Por fin el hombre, Santiago Len, habló:
    —Eso a chino Len no le importa, Carmela. Solo dime si me amas todavía.
    —Sí… mucho, como siempre —dijo muy bajito Carmela mirándolo a los ojos e intentando una sonrisa, acomodándole el cuello de la camisa, llorando despacito como lluvia de pétalos. Por fin había dicho lo que tuvo que decir hacía tanto tiempo. 
    —Ya nunca nos separaremos —dijo Len y la estrechó en sus brazos. Ay, mi Carmela, tontita. Que todas las lágrimas que derramamos se unan para arrojarlas al viento y nos lluevan convertidas en flores de alegría. ¿Nos casamos, entonces? 
    —Sí, hagamos la boda —respondió Carmela con ojos iluminados, tímida, insegura, pensando todavía que era un sueño, pero sonriendo como antes, con una sonrisa juvenil.
    Se hicieron los preparativos. Las bandas, llegadas de todos los rincones, atronaron el aire con sus melodías. El pueblo se dedicó a brindar, bailar y celebrar. Todo era regocijo.

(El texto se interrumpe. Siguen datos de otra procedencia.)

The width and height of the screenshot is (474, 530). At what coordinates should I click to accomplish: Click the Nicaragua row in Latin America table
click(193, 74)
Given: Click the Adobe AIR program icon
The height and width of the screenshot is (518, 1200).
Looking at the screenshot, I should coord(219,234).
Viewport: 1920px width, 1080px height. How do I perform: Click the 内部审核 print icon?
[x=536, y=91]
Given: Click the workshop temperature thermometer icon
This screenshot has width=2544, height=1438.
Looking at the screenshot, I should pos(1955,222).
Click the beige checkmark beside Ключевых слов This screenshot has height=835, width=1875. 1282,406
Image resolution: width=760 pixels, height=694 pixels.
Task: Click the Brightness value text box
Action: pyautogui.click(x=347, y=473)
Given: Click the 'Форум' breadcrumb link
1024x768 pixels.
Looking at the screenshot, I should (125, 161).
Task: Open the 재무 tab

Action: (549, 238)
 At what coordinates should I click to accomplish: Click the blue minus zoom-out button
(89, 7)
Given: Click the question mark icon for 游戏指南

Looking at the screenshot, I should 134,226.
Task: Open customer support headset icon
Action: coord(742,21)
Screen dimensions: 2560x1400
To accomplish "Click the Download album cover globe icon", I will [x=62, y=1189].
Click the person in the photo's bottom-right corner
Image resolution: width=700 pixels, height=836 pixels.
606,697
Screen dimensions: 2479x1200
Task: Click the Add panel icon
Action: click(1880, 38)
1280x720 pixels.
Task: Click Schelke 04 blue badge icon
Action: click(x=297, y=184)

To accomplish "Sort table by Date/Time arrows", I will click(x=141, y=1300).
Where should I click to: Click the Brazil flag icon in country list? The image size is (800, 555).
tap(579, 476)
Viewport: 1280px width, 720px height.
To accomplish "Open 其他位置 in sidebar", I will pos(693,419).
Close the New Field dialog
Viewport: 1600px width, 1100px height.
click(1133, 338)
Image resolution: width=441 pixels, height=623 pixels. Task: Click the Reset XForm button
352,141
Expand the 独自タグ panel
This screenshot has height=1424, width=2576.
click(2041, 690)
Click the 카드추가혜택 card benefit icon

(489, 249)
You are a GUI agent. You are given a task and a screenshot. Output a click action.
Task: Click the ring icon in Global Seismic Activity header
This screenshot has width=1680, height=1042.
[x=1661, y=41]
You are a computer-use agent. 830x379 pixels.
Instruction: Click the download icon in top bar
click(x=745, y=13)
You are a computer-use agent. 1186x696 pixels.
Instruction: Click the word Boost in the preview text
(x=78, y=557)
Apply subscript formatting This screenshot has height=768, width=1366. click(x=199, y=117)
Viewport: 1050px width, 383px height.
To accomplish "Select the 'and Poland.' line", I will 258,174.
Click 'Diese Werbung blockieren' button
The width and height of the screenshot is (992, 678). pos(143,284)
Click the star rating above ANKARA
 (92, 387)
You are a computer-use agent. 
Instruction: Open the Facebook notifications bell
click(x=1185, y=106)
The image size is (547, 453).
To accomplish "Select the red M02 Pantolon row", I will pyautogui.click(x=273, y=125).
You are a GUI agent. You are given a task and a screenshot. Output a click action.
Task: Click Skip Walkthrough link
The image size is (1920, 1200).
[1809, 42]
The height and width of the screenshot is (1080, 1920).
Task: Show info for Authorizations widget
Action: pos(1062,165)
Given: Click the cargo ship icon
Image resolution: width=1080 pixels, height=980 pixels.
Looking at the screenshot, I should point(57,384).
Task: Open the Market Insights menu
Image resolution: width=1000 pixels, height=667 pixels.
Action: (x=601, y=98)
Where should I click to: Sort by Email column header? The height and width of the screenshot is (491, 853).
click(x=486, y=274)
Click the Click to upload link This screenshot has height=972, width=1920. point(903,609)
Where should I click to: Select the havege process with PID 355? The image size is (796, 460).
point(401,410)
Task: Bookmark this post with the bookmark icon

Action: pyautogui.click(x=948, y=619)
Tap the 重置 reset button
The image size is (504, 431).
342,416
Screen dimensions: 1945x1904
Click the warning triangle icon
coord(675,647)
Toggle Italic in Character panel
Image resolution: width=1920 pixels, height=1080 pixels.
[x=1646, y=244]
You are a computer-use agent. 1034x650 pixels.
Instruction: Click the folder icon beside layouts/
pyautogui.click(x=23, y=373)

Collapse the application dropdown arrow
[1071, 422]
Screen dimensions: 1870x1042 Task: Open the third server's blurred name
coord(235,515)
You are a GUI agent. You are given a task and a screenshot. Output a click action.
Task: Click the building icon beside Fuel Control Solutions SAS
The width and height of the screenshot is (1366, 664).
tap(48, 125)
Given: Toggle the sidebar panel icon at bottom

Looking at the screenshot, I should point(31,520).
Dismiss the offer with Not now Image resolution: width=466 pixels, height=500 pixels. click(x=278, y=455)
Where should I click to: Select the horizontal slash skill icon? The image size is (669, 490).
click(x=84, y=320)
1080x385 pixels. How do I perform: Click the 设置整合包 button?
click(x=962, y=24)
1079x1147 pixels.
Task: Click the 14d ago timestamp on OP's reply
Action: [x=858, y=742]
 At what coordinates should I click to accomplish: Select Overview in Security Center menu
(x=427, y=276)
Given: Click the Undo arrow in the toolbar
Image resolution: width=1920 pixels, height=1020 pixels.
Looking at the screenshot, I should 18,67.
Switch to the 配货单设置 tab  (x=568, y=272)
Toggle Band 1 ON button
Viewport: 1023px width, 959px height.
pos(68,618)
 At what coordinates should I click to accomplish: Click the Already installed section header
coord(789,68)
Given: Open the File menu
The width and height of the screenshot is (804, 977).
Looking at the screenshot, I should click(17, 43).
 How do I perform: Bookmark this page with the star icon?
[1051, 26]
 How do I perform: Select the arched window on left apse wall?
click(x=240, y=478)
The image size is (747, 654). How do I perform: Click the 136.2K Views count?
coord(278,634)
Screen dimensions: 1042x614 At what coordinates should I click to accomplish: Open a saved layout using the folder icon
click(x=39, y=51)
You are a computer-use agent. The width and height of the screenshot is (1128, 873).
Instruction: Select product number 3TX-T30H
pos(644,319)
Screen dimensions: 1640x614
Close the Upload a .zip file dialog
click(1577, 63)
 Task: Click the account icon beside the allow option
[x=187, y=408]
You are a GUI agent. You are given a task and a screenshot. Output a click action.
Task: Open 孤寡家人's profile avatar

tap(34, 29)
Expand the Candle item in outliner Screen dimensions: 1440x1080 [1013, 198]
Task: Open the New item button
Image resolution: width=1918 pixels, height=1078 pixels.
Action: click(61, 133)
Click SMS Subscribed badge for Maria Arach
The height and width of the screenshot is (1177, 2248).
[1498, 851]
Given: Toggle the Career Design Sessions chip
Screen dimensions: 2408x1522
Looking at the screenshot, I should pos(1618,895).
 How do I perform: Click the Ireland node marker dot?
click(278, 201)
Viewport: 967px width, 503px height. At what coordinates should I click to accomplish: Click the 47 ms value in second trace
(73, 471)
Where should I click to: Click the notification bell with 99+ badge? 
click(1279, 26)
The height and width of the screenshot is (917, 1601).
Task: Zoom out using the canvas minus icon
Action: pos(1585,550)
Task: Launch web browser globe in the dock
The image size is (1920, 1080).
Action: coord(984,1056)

    Después de la boda, la pareja se encaminó hacia la placita y por fin se supo qué contenía ese cajón enorme y misterioso que el chino Len había hecho traer. Era un globo aerostático. Y en él se alejaron Carmela y Santiago perdiéndose entre las nubes, mientras una lluvia de flores y caramelos caía sobre Cahuachi.